Transcript
Announcer:
Welcome to DataPulse from AHA 2025 on ReachMD. This activity, titled “Primary Results of the VESALIUS-CV Trial: Evolocumab in Patients at High Cardiovascular Risk Without Prior MI or Stroke” is provided by Medcon International.
Dr. Bohula:
Hi there. From AHA 2025 in New Orleans. My name is Erin Bohula, and I am the co–principal investigator of the VESALIUS-CV study, and I was hoping to give you a little bit of a high-level overview of what we found and what we presented here at AHA.
The VESALIUS-CV study was really a landmark study evaluating the use of a PCSK9 inhibitor, evolocumab, in the setting of patients who are at high cardiovascular risk but who have not had a prior MI or stroke. The prior trials of PCSK9 inhibitors have focused on that highest-risk population who have in fact had a history of MI or stroke, so this is the first study in a lower-risk population.
And to provide a few more details about who these patients are, we enrolled about 12,000 patients, and they were enrolled on the basis of at least one of the following criteria: they had to have coronary artery disease without a prior MI, peripheral artery disease, cerebrovascular disease without a stroke, or high-risk diabetes. And additionally, they had to have elevated cholesterol, and one of the criteria there was an LDL cholesterol of at least 90 mg/dL.
These patients were well treated with background lipid-lowering therapy. About 72% of them were on a high-intensity regimen, and 68% were on a high-intensity statin. And the median LDL nonetheless was 122 mg/dL.
And what we ultimately found in this patient population is that treatment with evolocumab significantly reduced the LDL down by about 55% to a median of 45 mg/dL. And very importantly, in this setting, we saw significant reductions in cardiovascular events. More specifically, we observed a 25% reduction in one of our co–primary endpoints, which was a composite of coronary heart disease death, MI, or ischemic stroke, and a 19% reduction in another composite, which were those same elements plus ischemia-driven revascularization.
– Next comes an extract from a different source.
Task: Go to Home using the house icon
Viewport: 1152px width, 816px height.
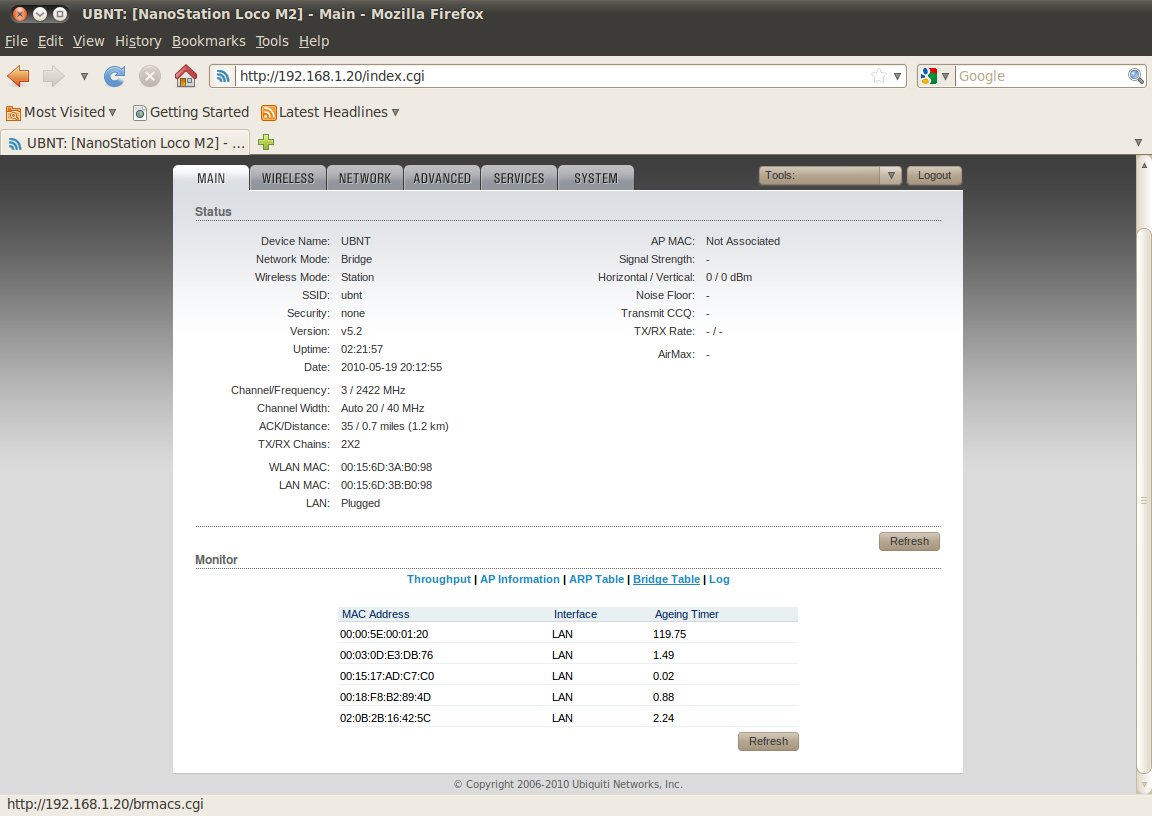Action: [x=185, y=76]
In addition, we saw a 36% reduction in the first MI in these patients, or MI in general, but because they had not had a prior event we can say we prevented that first MI. And also there were nominal findings on all-cause mortality, a hazard ratio of 0.80 with a P value that was 0.0005. So very important findings.
We were really excited to see this. And I think what this means is it really reinforces the fact that we should be identifying these patients who are still at risk, lower risk than those studied before, and we should be pushing their LDL down to very low levels. So for example, on average, maybe around 40 or 45 mg/dL, as was done in this study.
So again, thank you for your attention. My name is Erin Bohula, and I appreciate you watching today.
Announcer:
Thank you for listening to this DataPulse from AHA 2025 on ReachMD. This activity is provided by Medcon International. Thank you for listening.